In life we are deluged by other people’s opinions on how we should live; how we should think; how we should eat and not eat; exercise and not exercise; how we should look; how much we should weigh.  But when we stop examining our lifestyle choices critically by using our own personal and individual judgment,  it can become more and more difficult to think for ourselves. We need to be intentional about the choices we make, letting our own inner voice guide us in making decisions.  Life is all about finding out what works for each of us, individually; how to increase the things that make us happy, and decrease the things that don’t.

If I become interested and intrigued by someone’s argument for a particular diet, lifestyle, or technique, I like to try it out with a neutral mindset for a while, then I abandon any part of it that doesn’t work for me personally. In this way I can find out if it works for my purposes right now,  or whether it might be useful at some later time. 
Some of it might get indexed as a potentially useful item in my own diet toolbox, …. or not.    
                             

ADOPTING  too many voices and BELIEVING in too many “right ways” or  “only ways” of doing things can make for a really noisy head.  It can cause a person to live in a perpetual state of feeling like they’re letting themselves AND all those inner gurus down.  That can wind up as one big disappointment fest all the time, no matter what you do, you hear the nagging of some disappointed inner guru.

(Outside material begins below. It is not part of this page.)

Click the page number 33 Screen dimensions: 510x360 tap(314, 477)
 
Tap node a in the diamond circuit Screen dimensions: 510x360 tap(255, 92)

When dealing with conflicting voices and conflicting beliefs, ….my own key solution is to work to develop a strong sense of who I am, and what I’m doing, and what are my own basic non-negotiable beliefs,…. before I listen and accept the beliefs of others…including those who are “experts”.  There are a lot of “experts” around these days, who will do a fabulous job at convincing us to adopt their own viewpoints, and dieting lifestyles. What I do is listen to their advice; hold that advice up to be judged by my own individual life standards; and either say:  “Yes, I can add that in” or “No, sorry that’s not a specific fit for me right now.”
I believe it is important to continue developing my own inner voice.   I listen deep down inside myself.  This is where the good stuff comes from.  Even if I make huge mistakes and rediscover something that people were pushing on me in the first place, that wisdom will then be mine - because I’ll have earned it.

There is no substitute for first-hand experience. I involve myself in various dieting experiences; pay attention to my own personal experiences;  and then listen, with honesty and sensitivity, to what personally results from those experiences.

Diet and other self-help books, the internet, and statistics are great things to generate ideas.  But ultimately it’s up to me to test how well MY life tolerates and incorporates each and every specific belief and practice. Despite how easy the “experts” make it to think otherwise,  I’m the only person that can do that for me, and you are the only person that can do that for you.